Dry spinning involves extruding a polymer solution through spinnerets, where the solvent is directly volatilised by hot air to solidify into fibres (as in spandex production). However, within the carbon fibre sector, it is frequently misused as an abbreviation for ‘dry-spun wet-laid’.
Process Flow
(1) Solution Preparation: Dissolve the polymer in a volatile solvent
(2) Extrusion and Solvent Evaporation: The solution is extruded through a spinneret plate and enters a hot-air-filled spinning tunnel
(3) Solvent Recovery: The evaporated solvent is recovered for reuse
(4) Fibre Collection: Fully solidified fibres are collected by winding
Technical Characteristics
(1) Diverse fibre cross-sectional shapes: Capable of producing fibres with irregular cross-sections
(2) Complex solvent recovery system: Requires sophisticated solvent recovery apparatus
(3) Suitable for specific polymers: Such as certain modified polyacrylonitrile (PAN) or other carbon fibre precursor polymers
Comprehensive Comparison Table of Three Major Technologies
| Dry-jet wet spinning | Wet spinning | Dry spinning | |
| Process Flow | First air layer stretching, then solidification bath curing | Directly enter the solidification bath for curing | Curing by solvent evaporation in hot air |
| Spinning Speed | High(200-400m/min) | Low(50-150m/min) | Medium |
| Fibre Structure | Dense and uniform, with a smooth surface | Relatively loose, with surface imperfections | Unique structure, accommodating non-standard cross-sections |
| Product Performance | High performance(Above T700) | Medium to low performance | Special properties |
| Production Costs | Relatively high | Relatively low | High (requires solvent recovery) |
| Technical Barriers | High | Medium | High |
| Principal Applications | Aerospace, high-end sports equipment | Industrial sector, general civilian use | Specialised fields, specialised fibres |
Future Development Trends
(1) Optimisation of Dry-Jet Wet-Spinning Technology: Advancing towards higher spinning speeds and more stable quality to further reduce the cost of high-performance carbon fibres
(2) Upgrading Wet Spinning: Enhancing the performance of wet-spining fibres through process improvements to broaden application fields
(3) Process Integration Innovation: Developing novel composite spinning techniques by combining the advantages of different processes
(4) Green Manufacturing: Developing environmentally friendly solvent systems to reduce the environmental burden during production
The lightweight and resilient properties of carbon fibre stem from the meticulous craftsmanship of its manufacturing processes. From the traditional wet-layup method to specialised dry-layup applications, and the high-performance breakthrough of dry-jet-wet spinning, each technique represents the culmination of materials scientists’ ingenuity.

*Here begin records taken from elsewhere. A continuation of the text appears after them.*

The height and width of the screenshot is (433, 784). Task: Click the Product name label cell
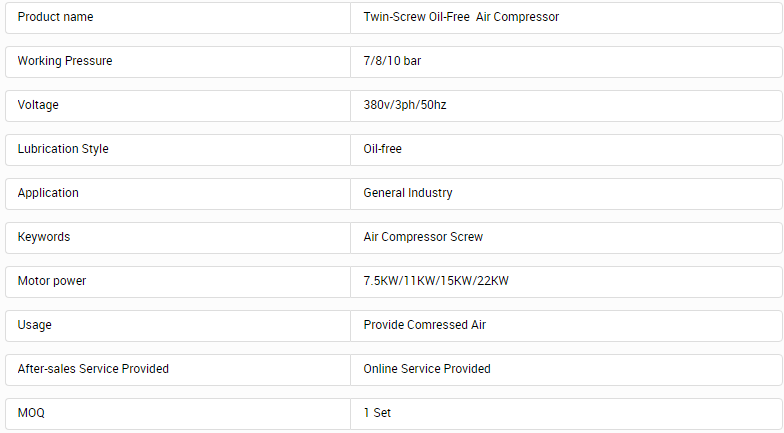178,18
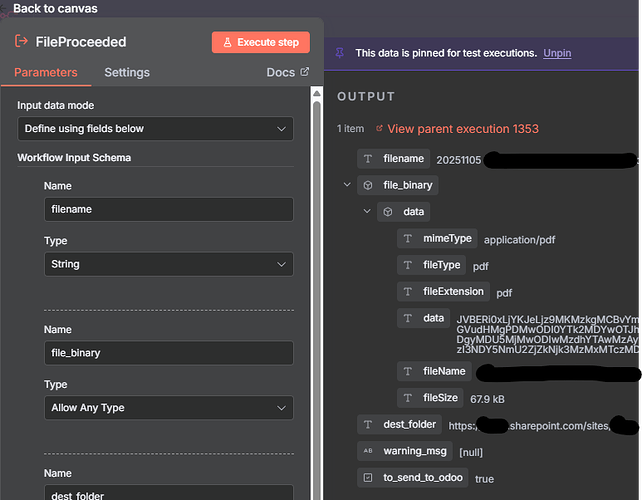The width and height of the screenshot is (642, 500).
Task: Open View parent execution 1353 link
Action: (462, 129)
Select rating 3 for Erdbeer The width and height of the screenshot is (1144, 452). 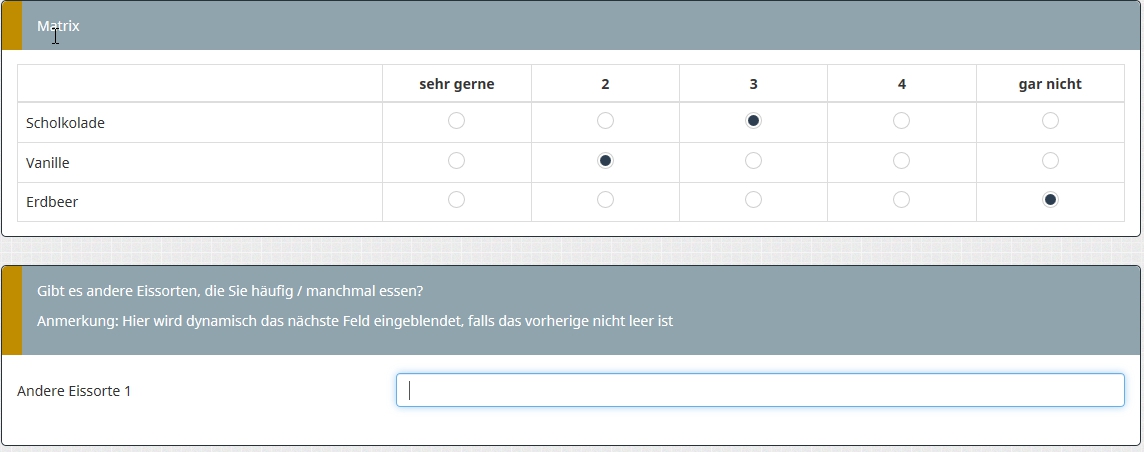pyautogui.click(x=753, y=200)
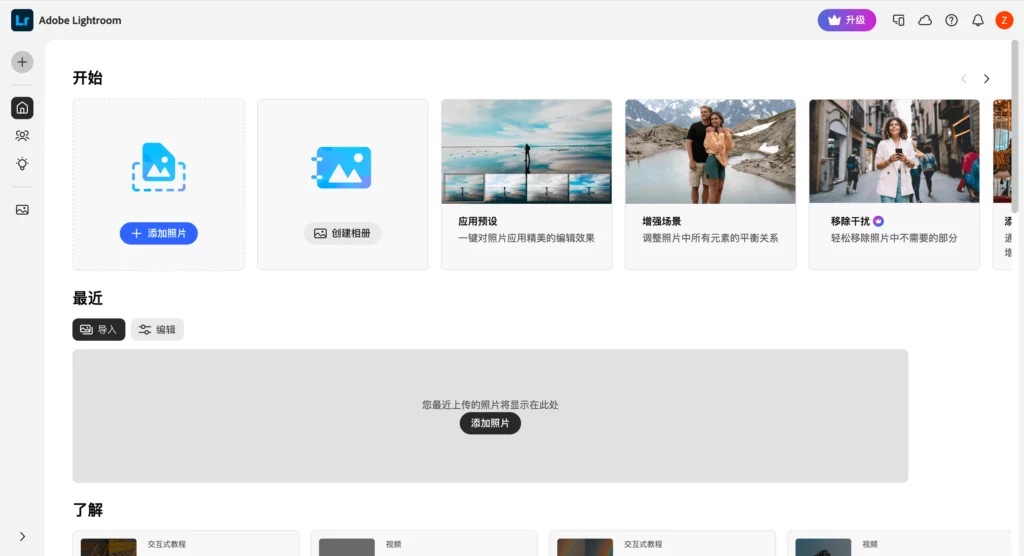Screen dimensions: 1024x556
Task: Open the notifications bell icon
Action: pos(978,20)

Understanding these technical distinctions not only explains the wide price variations among different carbon fibres but also sheds light on the arduous journey and remarkable achievements of China’s carbon fibre industry as it transitions from catching up to running alongside global leaders. On the path to becoming a materials powerhouse, every technological breakthrough deserves our attention and applause.